Later on my worker thread creates a participant on domain 1 and crashes.

 

#0 0x00000038c867a4cb in _int_malloc () from /lib64/libc.so.6
#1 0x00000038c867a7ed in calloc () from /lib64/libc.so.6
#2 0x0000000000fd5a9b in RTIOsapiHeap_reallocateMemoryInternal (voidPtrPtr=0x7f68d4130278, size=112, alignment=16,
reallocFlag=0, forceHeapHeader=0, METHOD_NAME=0x12ef838 "RTIOsapiHeap_allocateStructure",
signature=RTI_OSAPI_STRUCT_ALLOC) at heap.c:404
#3 0x0000000000fdb7ef in RTIOsapiSemaphore_new (kindIn=RTI_OSAPI_SEMAPHORE_KIND_MUTEX, pIn=0x0) at Semaphore.c:1180
#4 0x0000000000fbcf9e in REDAWorkerFactory_createExclusiveArea (m=0x1e8e1f0, level=10) at Worker.c:451
#5 0x0000000000c5b1f0 in DDS_DomainParticipantConcurrency_initialize (self=0x7f68d41332d0, workerFactory=0x1e8e1f0,
qos=0x7f68d4135668) at DomainParticipantConcurrency.c:248
#6 0x00000000009dafc3 in DDS_DomainParticipant_createI (factory=0x1e343f0, domain_id=1, qos=0x7f68d4134c60,
listener=0x0, mask=0, sharedState=0x165e3c0, threadListener=0x0, db_thread_factory=0x0, recv_thread_factory=0x0,
event_thread_factory=0x0, asynch_pub_thread_factory=0x0) at DomainParticipant.c:8767
#7 0x00000000009b5f15 in DDS_DomainParticipantFactory_create_participant_disabledI (self=0x1e343f0,
need_enable=0x7f68d41358c7 "", domainId=1, qos=0x7f68d4134c60, listener=0x0, mask=0, db_thread_factory=0x0,
recv_thread_factory=0x0, event_thread_factory=0x0, asynch_pub_thread_factory=0x0, register_builtin_types=0 '\000',
register_sql_filter=1 '\001') at DomainParticipantFactory.c:1950
#8 0x00000000008d9073 in DDSDomainParticipant_impl::create_disabledI (owner=0x1e424a0, needEnable=0x7f68d41358c7 "",
registerBuiltinTypes=1 '\001', domainId=1, qos=..., listener=0x0, mask=0) at DomainParticipant.cxx:921
#9 0x00000000008d948d in DDSDomainParticipant_impl::createI (owner=0x1e424a0, domainId=1, qos=..., listener=0x0,
mask=0) at DomainParticipant.cxx:1021
#10 0x00000000008d212b in DDSDomainParticipantFactory_impl::create_participant (this=0x1e424a0, domainId=1, qos=...,
listener=0x0, mask=0) at DomainParticipantFactory.cxx:710

Do you have any insight on to what those RTI calls are trying to do?

Offline
Last seen: 4 years 3 weeks ago
Joined: 02/17/2016
Posts: 21

I figure it out.  Apparently we set the stack size on new worker threads we create, and it was causing the memory issue.  I commented out that line of code, and it works now..  Do you have a recommended minimum stack size that is required by NDDS?

 

Gerardo Pardo's picture
Offline
Last seen: 19 hours 36 min ago
Joined: 06/02/2010
Posts: 601

Wow, yes that would cause the problem, of course.  The thought of the stack size actually crossed my mind but I discarded it since Linux by default has a very large size... But in hindsight I should have mentioned that possibility as well, sorry that I led you the wrong way and you had to figure it out yourself... 
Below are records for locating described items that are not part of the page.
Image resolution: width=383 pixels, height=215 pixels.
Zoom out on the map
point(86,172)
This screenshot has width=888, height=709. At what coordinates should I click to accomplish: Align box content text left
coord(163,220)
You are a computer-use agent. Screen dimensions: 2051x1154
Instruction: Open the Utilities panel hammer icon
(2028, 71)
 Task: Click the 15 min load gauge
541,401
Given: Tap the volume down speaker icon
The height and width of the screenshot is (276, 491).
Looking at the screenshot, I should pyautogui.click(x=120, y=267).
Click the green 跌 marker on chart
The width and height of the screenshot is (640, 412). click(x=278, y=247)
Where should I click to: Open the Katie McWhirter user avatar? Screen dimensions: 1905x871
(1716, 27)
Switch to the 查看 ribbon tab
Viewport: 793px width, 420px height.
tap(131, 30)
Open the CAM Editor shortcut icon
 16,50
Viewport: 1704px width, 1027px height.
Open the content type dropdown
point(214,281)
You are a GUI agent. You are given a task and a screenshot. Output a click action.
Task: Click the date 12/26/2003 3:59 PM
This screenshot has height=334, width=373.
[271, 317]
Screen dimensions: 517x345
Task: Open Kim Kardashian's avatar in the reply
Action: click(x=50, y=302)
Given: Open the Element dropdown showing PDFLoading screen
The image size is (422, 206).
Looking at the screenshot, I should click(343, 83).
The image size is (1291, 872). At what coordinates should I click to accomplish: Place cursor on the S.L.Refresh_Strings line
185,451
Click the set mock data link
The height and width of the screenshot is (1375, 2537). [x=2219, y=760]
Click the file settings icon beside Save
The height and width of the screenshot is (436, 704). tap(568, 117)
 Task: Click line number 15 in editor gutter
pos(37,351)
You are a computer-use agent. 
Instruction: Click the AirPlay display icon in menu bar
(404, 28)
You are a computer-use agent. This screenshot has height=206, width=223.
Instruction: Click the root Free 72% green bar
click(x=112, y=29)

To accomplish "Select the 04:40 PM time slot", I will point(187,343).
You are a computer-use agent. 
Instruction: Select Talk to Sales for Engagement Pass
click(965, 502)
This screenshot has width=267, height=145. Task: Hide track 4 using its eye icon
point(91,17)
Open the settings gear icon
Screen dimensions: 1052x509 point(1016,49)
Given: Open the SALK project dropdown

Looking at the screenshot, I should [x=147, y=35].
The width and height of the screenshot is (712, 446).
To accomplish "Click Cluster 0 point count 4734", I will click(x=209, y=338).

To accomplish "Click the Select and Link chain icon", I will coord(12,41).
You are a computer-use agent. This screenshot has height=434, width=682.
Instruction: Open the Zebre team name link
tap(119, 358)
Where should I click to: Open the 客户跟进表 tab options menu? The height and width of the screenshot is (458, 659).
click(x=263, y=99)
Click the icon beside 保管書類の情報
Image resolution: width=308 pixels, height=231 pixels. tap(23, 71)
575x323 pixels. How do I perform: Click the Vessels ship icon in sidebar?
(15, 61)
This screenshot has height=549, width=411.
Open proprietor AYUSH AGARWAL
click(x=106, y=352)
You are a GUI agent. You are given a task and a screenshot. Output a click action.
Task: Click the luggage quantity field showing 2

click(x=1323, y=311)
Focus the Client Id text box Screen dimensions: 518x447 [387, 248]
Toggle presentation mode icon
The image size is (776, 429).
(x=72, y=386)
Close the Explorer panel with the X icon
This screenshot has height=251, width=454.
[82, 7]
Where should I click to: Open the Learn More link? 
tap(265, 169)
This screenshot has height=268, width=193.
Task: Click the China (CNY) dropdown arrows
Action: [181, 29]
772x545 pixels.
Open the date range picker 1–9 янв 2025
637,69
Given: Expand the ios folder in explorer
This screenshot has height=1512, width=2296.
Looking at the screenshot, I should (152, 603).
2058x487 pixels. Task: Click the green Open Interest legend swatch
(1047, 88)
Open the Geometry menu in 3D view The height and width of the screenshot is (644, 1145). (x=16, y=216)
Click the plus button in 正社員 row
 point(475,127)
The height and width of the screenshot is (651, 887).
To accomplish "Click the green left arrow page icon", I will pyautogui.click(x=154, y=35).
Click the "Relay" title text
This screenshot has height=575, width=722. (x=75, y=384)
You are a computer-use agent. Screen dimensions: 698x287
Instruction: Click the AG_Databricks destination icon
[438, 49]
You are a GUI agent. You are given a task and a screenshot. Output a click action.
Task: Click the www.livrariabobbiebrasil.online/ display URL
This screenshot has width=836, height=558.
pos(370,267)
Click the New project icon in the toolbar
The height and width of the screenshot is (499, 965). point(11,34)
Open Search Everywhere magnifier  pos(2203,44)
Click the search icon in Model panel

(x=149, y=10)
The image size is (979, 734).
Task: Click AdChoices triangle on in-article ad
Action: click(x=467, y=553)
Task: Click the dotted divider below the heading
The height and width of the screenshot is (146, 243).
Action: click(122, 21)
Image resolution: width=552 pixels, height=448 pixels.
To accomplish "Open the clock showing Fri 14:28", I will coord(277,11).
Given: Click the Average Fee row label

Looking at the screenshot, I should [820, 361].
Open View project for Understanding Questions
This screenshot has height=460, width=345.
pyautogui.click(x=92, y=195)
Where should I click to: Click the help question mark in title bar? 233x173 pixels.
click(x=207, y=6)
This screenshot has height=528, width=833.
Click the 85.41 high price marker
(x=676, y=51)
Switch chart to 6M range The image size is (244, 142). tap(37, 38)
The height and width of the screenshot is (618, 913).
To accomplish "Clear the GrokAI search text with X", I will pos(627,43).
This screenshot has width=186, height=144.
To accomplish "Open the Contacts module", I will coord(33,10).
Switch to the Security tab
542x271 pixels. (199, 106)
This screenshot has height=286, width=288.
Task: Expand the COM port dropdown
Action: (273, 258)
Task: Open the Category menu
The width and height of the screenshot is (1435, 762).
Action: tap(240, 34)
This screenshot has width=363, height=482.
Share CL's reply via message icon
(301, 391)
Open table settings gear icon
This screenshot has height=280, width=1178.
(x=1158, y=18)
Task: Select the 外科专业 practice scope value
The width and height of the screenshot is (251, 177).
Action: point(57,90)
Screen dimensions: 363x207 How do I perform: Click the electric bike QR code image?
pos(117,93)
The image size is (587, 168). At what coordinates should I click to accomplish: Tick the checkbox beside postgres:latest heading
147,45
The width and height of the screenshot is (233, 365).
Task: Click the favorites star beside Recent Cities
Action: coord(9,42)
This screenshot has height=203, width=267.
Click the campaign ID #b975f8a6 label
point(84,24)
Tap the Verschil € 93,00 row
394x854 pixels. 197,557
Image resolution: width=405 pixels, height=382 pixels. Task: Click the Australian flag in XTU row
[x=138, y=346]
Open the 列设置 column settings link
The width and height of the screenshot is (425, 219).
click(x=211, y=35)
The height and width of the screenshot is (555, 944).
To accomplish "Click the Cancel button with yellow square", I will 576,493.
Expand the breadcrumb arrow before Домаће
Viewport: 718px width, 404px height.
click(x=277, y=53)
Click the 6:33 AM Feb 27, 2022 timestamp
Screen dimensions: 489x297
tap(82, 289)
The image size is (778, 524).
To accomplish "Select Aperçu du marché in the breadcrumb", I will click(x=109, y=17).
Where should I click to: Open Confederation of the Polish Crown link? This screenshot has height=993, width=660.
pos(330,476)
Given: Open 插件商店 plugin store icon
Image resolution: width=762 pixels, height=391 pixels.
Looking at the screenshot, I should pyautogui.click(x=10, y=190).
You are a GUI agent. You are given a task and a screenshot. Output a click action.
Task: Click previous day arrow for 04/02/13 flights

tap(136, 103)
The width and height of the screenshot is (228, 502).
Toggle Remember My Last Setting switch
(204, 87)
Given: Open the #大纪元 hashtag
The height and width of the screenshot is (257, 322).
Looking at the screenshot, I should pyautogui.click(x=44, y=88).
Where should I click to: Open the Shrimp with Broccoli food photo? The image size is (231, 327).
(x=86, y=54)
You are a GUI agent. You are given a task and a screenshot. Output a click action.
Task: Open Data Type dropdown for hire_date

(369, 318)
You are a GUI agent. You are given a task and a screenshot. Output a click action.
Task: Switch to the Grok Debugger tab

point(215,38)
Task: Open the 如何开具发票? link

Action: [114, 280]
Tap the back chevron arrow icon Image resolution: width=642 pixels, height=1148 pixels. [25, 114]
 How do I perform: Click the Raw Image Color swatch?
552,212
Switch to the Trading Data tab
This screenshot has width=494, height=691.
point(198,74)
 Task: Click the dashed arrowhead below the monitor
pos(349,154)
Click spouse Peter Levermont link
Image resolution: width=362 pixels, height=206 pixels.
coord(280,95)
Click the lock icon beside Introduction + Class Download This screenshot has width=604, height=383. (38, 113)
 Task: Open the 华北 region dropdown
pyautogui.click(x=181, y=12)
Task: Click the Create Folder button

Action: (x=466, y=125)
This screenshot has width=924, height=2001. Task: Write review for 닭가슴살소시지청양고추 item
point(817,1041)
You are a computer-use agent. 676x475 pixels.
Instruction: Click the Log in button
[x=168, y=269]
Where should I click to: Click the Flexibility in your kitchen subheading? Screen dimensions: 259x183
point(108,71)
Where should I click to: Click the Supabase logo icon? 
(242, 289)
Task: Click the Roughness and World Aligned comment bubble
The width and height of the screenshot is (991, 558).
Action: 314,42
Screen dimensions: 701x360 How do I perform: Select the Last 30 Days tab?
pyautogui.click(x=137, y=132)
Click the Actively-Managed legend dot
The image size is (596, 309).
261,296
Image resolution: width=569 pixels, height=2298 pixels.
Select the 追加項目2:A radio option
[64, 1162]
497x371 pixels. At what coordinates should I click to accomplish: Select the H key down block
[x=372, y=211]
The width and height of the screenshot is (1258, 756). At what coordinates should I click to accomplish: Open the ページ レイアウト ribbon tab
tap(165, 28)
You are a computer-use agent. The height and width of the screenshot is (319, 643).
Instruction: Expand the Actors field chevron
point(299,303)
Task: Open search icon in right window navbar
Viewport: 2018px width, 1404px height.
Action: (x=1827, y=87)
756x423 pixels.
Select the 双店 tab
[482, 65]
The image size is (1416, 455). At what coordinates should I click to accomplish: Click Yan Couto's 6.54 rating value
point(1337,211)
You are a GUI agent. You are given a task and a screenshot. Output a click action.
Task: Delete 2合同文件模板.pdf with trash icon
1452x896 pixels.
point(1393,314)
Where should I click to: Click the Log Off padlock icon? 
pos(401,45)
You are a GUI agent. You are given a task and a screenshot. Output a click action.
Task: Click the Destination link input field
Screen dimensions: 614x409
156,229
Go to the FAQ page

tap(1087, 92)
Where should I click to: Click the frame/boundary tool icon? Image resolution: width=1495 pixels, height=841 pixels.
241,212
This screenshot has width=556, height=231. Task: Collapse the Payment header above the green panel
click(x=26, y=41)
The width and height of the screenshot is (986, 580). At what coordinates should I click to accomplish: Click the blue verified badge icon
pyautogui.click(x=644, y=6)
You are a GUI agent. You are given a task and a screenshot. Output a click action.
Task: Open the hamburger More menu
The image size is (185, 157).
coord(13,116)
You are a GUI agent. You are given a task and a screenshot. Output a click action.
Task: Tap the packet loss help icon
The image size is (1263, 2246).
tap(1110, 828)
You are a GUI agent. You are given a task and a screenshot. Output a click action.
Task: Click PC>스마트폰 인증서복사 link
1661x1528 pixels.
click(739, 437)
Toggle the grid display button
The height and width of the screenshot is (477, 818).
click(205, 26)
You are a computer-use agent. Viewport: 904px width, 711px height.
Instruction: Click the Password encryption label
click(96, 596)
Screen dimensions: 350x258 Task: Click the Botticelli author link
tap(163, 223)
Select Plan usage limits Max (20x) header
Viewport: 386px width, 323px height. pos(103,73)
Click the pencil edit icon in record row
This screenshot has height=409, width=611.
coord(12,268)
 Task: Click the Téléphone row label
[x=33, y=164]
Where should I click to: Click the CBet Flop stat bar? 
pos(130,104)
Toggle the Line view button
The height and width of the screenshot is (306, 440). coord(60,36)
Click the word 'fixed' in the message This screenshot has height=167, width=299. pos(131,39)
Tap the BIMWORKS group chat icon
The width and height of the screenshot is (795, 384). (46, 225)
Glad you were able to get it all running!

Gerardo

Offline
Last seen: 4 years 3 weeks ago
Joined: 02/17/2016
Posts: 21

Not a problem.  I should of checked out how the worker threads were getting created from the getgo.  I guess I would of A) expected the Posix thread to some how throw an error that its stack got full, and B) didn't expect our application to set that value.  I typically dont configure those types of settings unless a problem occcurs.  This is a new application I am working with.  Thanks though for looking into it with me.